Last week it was announced that both British Airways and hotel group Marriott International were to be fined by the Information Commissioner’s Office (ICO) under the GDPR in relation to data breaches.
Marriott, a US company, was told it was getting a £99 million fine for an incident in November 2018 when 339 million of their customers globally, 30 million from the EU, had their details exposed. Meanwhile, a record £138 million fine for British Airways, which saw hackers access 500,000 of its customers’ data, was a bigger shock to many.
Richard Breavington, partner at professional services firm RPC, said while the numbers were quite big, we could see even bigger fines dished out in the future.
“They are surprisingly large figures although even those are well short of what the maximums could be,” he said. “They probably did take people by surprise in terms of the sheer size.”
Breavington believes that GDPR has brought attention to the issue of data security, with more people and businesses being educated about its importance.
“I think people generally have an understanding now that data has a value, whereas when we were dealing with these sort of things three or four years ago people didn’t really get the concept of a data breach,” he explained.
Breavington said that RPC’s research has shown that in the year since GDPR was introduced, there has been a 175% increase in data breach whistleblower reports to the ICO, which he credits to people being more informed.
So, in light of this increase in whistleblower reports, and the large fines dished out by the ICO, what can businesses do?
“I think there’s some real value in cyber insurance,” he said. “It’s surprising that cyber insurance has not penetrated UK businesses as much as it might.
“In a recent government survey around 12% of UK businesses said they had cyber insurance in place but 43% of UK businesses were being targeted by cyberattacks. That doesn’t stack up.”
Cyber insurance has a number of advantages, according to the expert, one of which is simply that during a crisis situation, an insurer has a number of tools at its disposal to help a business deal with the situation.
“If you do have a cyber breach then losses can arise, whether you can insure against fines is a bit of vexed subject,” Breavington said. “But the point is dealing with a cyber breach quickly and effectively is going to be important whatever way you look at it, and insurance can help you with the cost of doing that and the practicalities of doing that.”
The other advantage of cyber insurance, Breavington explained, is insuring against losses incurred.
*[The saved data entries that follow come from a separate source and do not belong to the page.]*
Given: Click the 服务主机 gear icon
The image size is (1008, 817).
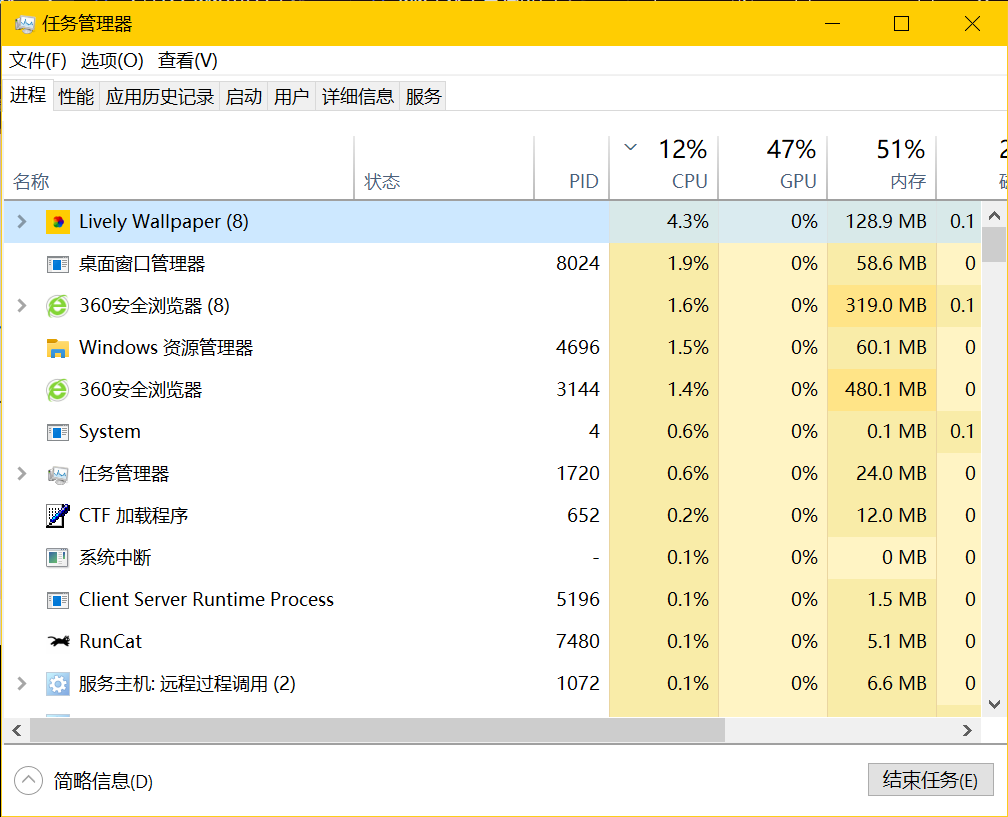Looking at the screenshot, I should click(x=58, y=684).
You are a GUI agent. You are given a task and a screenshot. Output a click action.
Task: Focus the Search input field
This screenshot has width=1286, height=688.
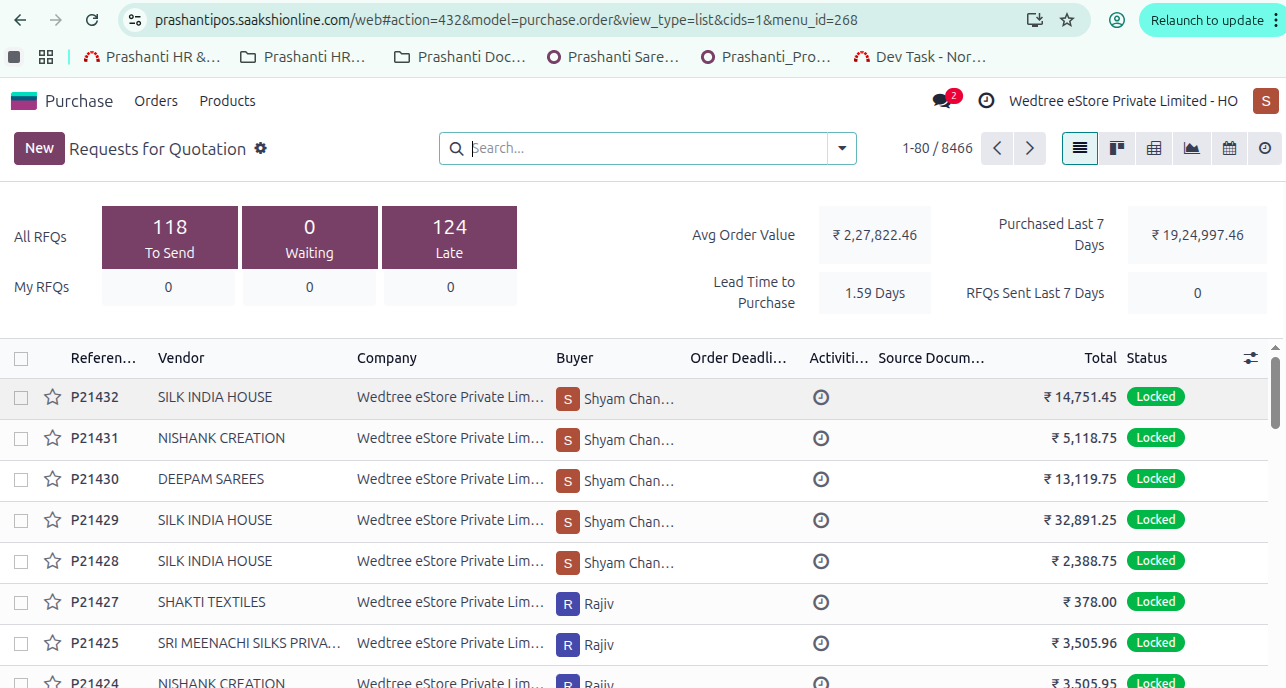coord(647,148)
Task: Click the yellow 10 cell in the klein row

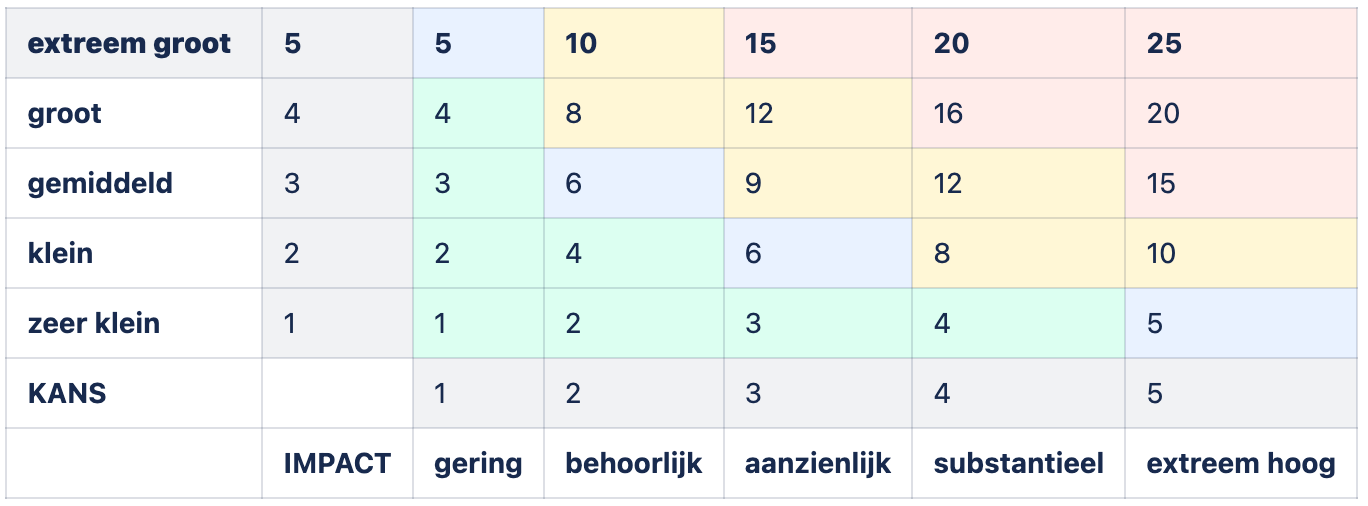Action: coord(1240,254)
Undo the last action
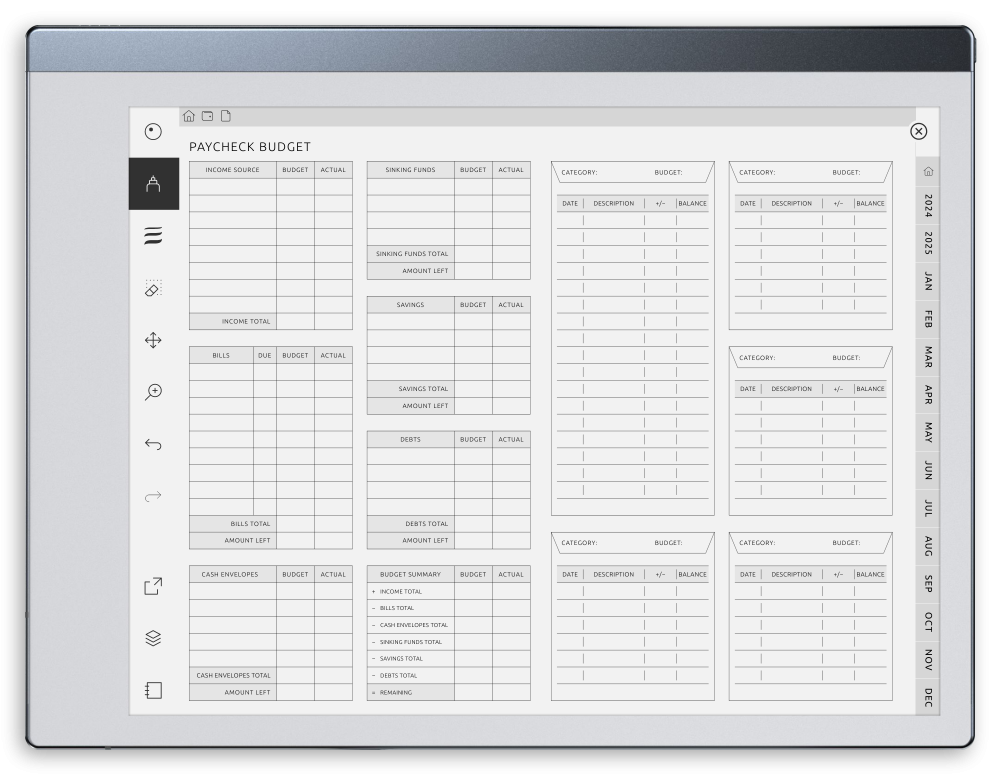The height and width of the screenshot is (775, 1000). pos(153,443)
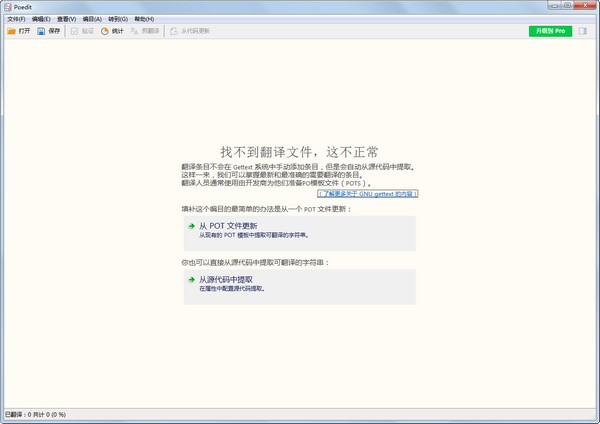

“Then of course there are the losses that can flow from a breach quite apart from that - business interruption losses can be quite significant,” he said. “You may have claims against you or losses that arise from data that has been lost.”
Another example of business interruption, a “classic” one in Breavington’s words, would be an attack in which hackers attach ransomware to a system so that everything becomes encrypted, and then demand a sum of money to unencrypt the system.
“You’re reliant on your systems, that can be a business interruption loss from moment one really, and that’s the sort of thing cyber insurance can help with as well,” he said.
Ultimately, the key message is that the vast majority of UK businesses that don’t have cyber insurance are taking a huge risk, especially given the new GDPR fines being given out for data breaches.
“Gone are the days when you can put data on the backburner,” Breavington said. “Or if you are tipped off that there is a potential data breach closing your eyes to it or even not having a process in place to deal with it upfront, that is going to be really risky and is not advisable.”